According to my therapist and the evaluator who diagnosed me who knows all about me from the MMPI-2. He said he expected me to score for being a straight up cowboy (pun intended about the word straight) but no, I am compensatory in my masculine crap and mainly use the lifting and fighting and crap as an outlet for unsavory psychological things. Unsavory psychological things like being angry, wanting to hurt myself and desiring to feel pain. The evaluator told me that if it werent for the masochism that comes from lifting and fighting, the grueling training, that I would have been a very active cutter, that they call cutters “sergeants” for a number of reasons, as well. He told me that Lisbeth from The Girl with the Dragon Tattoo is like the female equivalent of me. He didn’t know I was bisexual, I was in the closet back then and more concerned with people trying to kill me/spy on me/frame me for murder/do I have to list all of my delusions?! than any sorts of relationships.
My masochistic stuff is feminine. It’s not like I actually am a testy prick. I have a testosterone count of only 499, last time I was checked- 1200 is considered steroids high, with below 300 requiring test boosters. My behaviors are psychologically driven. I also tend and befriend people who cause me discomfort at times, maybe half of the time, which is feminine. The masculine brain would just be confrontational, which I have been at times as well.
Also, when I was finally given freedom to groom and clothe myself when I joined the awesome international high school, I was very androgynous at first, then buzzed my head and bulked up and told myself not to like boys. Well now I am buff as ■■■■and still have the buzzed head and have had a boyfriend before. I’m bisexual. I’ve also had girlfriends.
I feel that the masculinity is a defense mechanism. Like from the song “Coming Undone” by Korn- it goes
“Since I was young I’ve tasted sorrow on my tongue and this sweet sugar gun does not protect me.” I actually told that to my therapist and grabbed my arm, which he found to be precise and amusing.
I guess I enjoy being scary, but I do it out of paranoia, I feel the need to be scary so people wont ■■■■with me, which they don’t. They did before I started looking like a bodyguard or a bouncer or MMA fighter or military person or whatever- someone who lives off of violence. The problem is that I just look at my physical prowess (I mean I actually am football player/MMA fighter buff, and that is not an accident, I go out of my way to look like this) when I have bad schizophrenic days or nights- my body is evidence to me that I am stronger than my brain, that my mind is stronger than my brain. Here I am writing about my mind vs. my brain, this life is a good joke sometimes. I know all about being schizophrenic, because I am good at being schizophrenic. I do whatever it takes.

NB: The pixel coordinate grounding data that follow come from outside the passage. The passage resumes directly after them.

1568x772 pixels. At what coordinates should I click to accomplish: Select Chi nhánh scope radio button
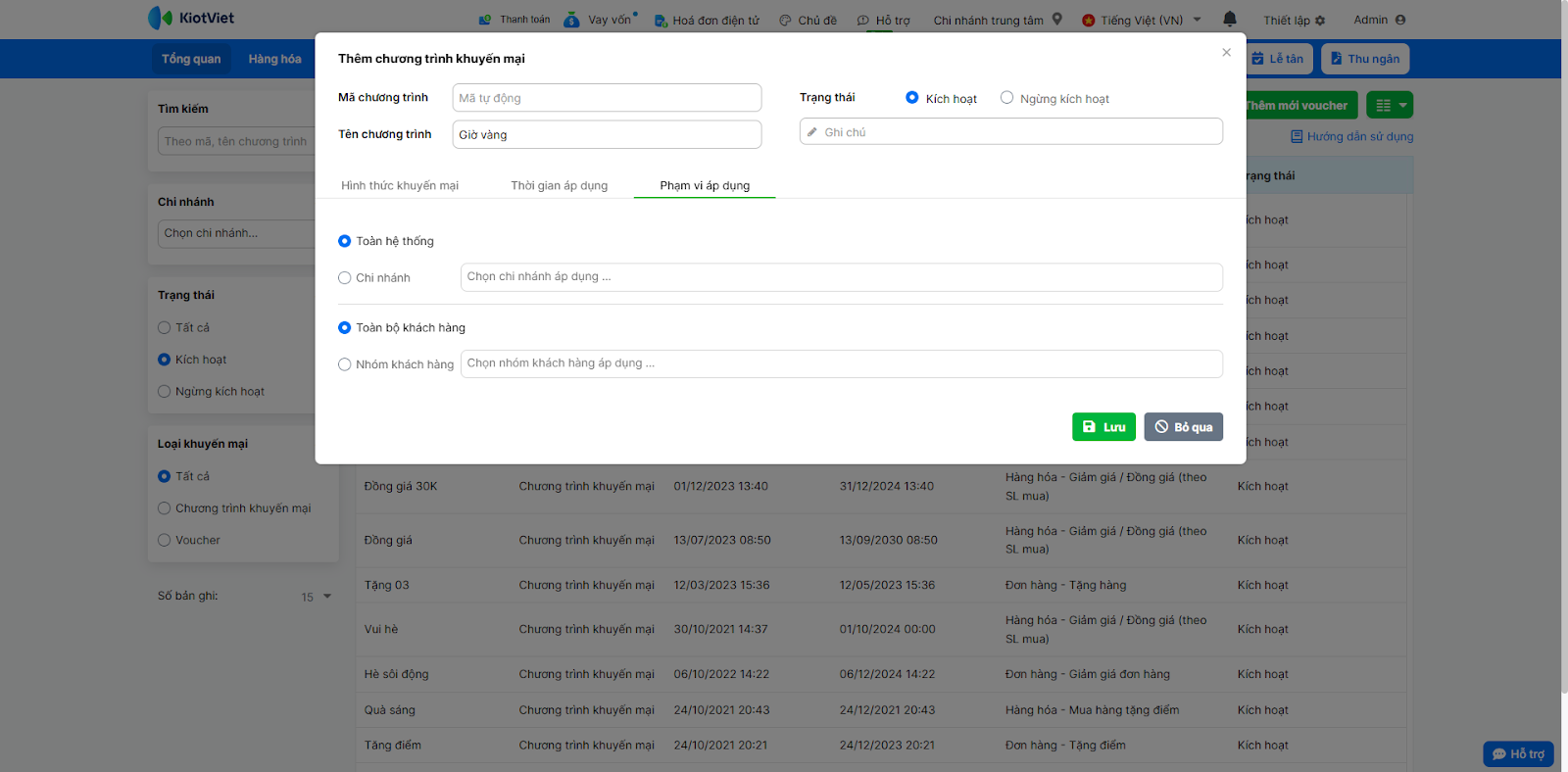[x=345, y=278]
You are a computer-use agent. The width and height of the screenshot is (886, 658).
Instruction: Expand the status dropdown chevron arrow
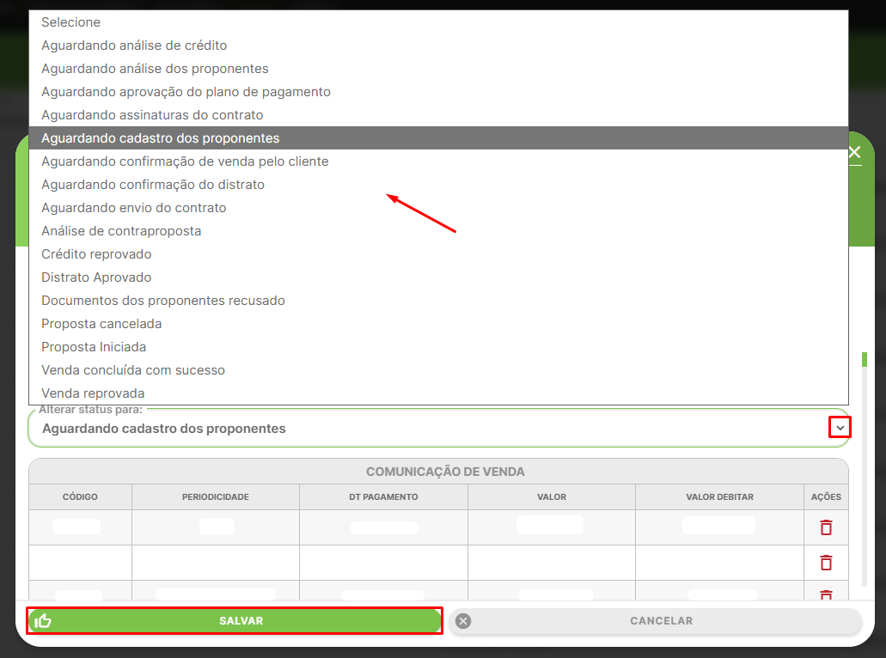840,427
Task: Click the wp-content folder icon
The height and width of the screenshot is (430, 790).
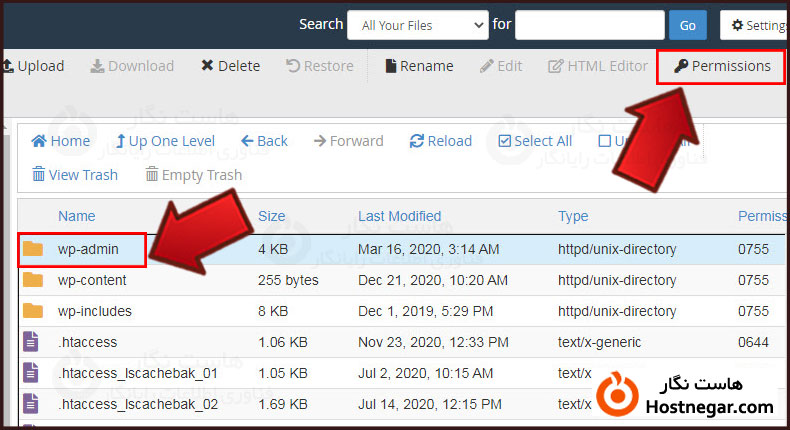Action: 33,280
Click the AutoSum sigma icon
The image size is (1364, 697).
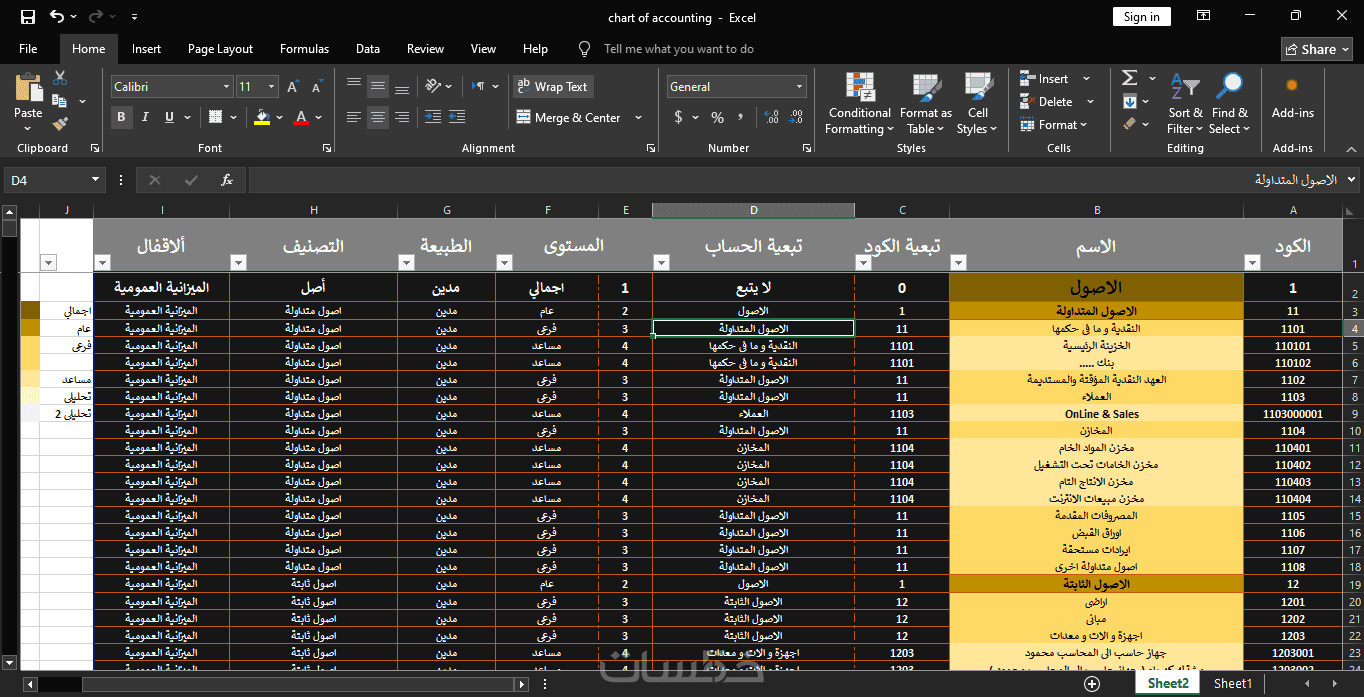pyautogui.click(x=1129, y=78)
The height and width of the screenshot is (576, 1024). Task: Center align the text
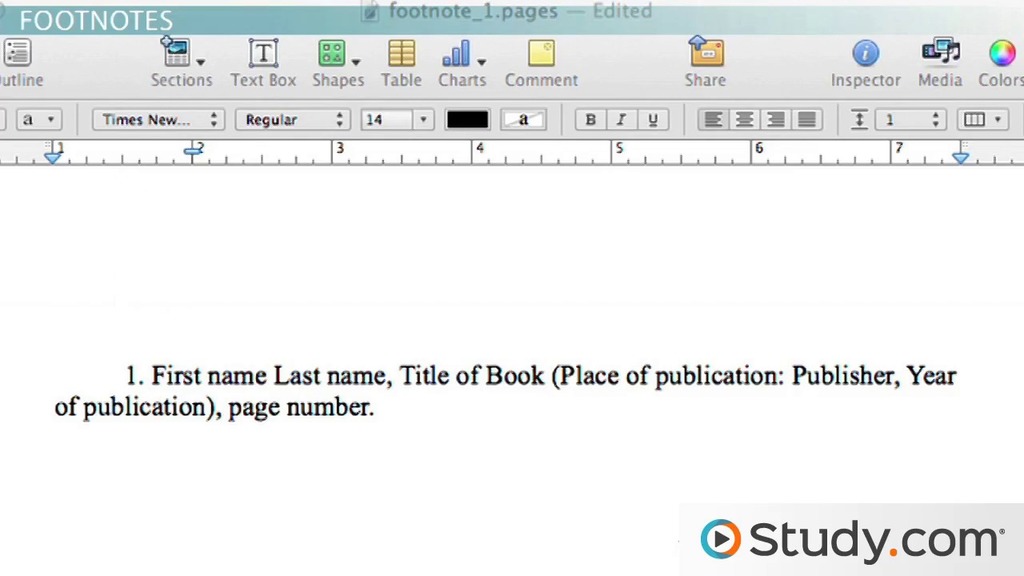pos(744,120)
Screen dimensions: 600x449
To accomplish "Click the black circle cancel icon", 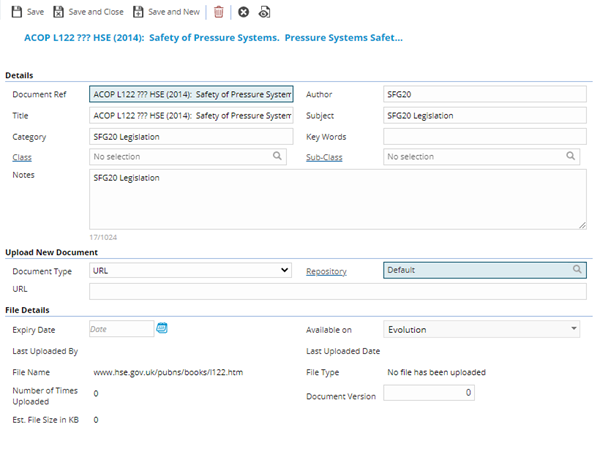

I also have split emotional expressions on my face all of the time despite having a symmetrical face. My right brain is making an intense and angry face while my left brain is just dead eyed and not making any expression. I remember while powerlifting, when I gave max efforts, like a very heavy squat, I raised my left eyebrow and furrowed my right one and the left side of my mouth gave this grimace while my left side cracked a smile. My shrink told me that this is rare, and he said he can see it too, I brought it up after talking to myself in the mirror about it last night for about 20 minutes.
In other news, I finished a practice verbal reasoning test with time left to spare and missed just four questions, so I should be good for that section of the GRE. Now quantitative reasoning…sigh…I am seeing my tutor tomorrow.
Who else is in between thinking in a masculine and feminine way?